(Data records)

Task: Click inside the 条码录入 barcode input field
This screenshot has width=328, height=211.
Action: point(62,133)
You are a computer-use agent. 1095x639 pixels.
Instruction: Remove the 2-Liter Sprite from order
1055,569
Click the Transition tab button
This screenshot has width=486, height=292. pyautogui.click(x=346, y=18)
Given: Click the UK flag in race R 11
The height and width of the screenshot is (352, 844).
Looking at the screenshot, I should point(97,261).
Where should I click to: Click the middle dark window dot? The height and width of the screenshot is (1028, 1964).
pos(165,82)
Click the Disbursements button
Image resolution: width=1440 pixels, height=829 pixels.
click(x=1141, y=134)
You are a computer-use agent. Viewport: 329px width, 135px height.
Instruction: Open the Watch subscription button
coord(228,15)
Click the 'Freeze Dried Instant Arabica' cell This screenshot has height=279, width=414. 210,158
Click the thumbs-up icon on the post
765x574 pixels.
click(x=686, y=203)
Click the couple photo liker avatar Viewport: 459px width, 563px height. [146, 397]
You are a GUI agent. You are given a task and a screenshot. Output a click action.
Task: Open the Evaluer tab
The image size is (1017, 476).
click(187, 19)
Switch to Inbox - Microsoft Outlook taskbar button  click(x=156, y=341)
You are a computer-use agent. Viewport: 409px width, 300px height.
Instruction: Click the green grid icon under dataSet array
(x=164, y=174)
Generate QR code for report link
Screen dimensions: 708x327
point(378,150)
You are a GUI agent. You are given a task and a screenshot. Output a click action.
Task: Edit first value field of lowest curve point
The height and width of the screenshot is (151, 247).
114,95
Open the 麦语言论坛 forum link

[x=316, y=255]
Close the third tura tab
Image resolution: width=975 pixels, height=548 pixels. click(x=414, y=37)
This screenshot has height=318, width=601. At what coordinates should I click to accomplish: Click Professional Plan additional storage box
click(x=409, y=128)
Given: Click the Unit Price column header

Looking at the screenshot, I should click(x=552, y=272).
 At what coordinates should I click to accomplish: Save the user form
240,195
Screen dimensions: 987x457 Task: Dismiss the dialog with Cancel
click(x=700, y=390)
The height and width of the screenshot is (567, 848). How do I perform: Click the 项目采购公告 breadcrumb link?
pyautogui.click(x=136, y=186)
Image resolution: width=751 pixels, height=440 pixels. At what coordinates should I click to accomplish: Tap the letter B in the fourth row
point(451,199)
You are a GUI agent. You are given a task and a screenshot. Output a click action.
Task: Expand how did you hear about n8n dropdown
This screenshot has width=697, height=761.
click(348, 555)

Assignment — Transcribe all of the data above, character for character.

Expected output —
Task: Click inside the 条码录入 barcode input field
This screenshot has width=328, height=211.
Action: point(62,133)
You are a computer-use agent. 1095x639 pixels.
Instruction: Remove the 2-Liter Sprite from order
1055,569
Click the Transition tab button
This screenshot has width=486, height=292. pyautogui.click(x=346, y=18)
Given: Click the UK flag in race R 11
The height and width of the screenshot is (352, 844).
Looking at the screenshot, I should point(97,261).
Where should I click to: Click the middle dark window dot? The height and width of the screenshot is (1028, 1964).
pos(165,82)
Click the Disbursements button
Image resolution: width=1440 pixels, height=829 pixels.
click(x=1141, y=134)
You are a computer-use agent. Viewport: 329px width, 135px height.
Instruction: Open the Watch subscription button
coord(228,15)
Click the 'Freeze Dried Instant Arabica' cell This screenshot has height=279, width=414. 210,158
Click the thumbs-up icon on the post
765x574 pixels.
click(x=686, y=203)
Click the couple photo liker avatar Viewport: 459px width, 563px height. [146, 397]
You are a GUI agent. You are given a task and a screenshot. Output a click action.
Task: Open the Evaluer tab
The image size is (1017, 476).
click(187, 19)
Switch to Inbox - Microsoft Outlook taskbar button  click(x=156, y=341)
You are a computer-use agent. Viewport: 409px width, 300px height.
Instruction: Click the green grid icon under dataSet array
(x=164, y=174)
Generate QR code for report link
Screen dimensions: 708x327
point(378,150)
You are a GUI agent. You are given a task and a screenshot. Output a click action.
Task: Edit first value field of lowest curve point
The height and width of the screenshot is (151, 247).
114,95
Open the 麦语言论坛 forum link

[x=316, y=255]
Close the third tura tab
Image resolution: width=975 pixels, height=548 pixels. click(x=414, y=37)
This screenshot has height=318, width=601. At what coordinates should I click to accomplish: Click Professional Plan additional storage box
click(x=409, y=128)
Given: Click the Unit Price column header

Looking at the screenshot, I should click(x=552, y=272).
 At what coordinates should I click to accomplish: Save the user form
240,195
Screen dimensions: 987x457 Task: Dismiss the dialog with Cancel
click(x=700, y=390)
The height and width of the screenshot is (567, 848). How do I perform: Click the 项目采购公告 breadcrumb link?
pyautogui.click(x=136, y=186)
Image resolution: width=751 pixels, height=440 pixels. At what coordinates should I click to accomplish: Tap the letter B in the fourth row
point(451,199)
You are a GUI agent. You are given a task and a screenshot. Output a click action.
Task: Expand how did you hear about n8n dropdown
This screenshot has width=697, height=761.
click(348, 555)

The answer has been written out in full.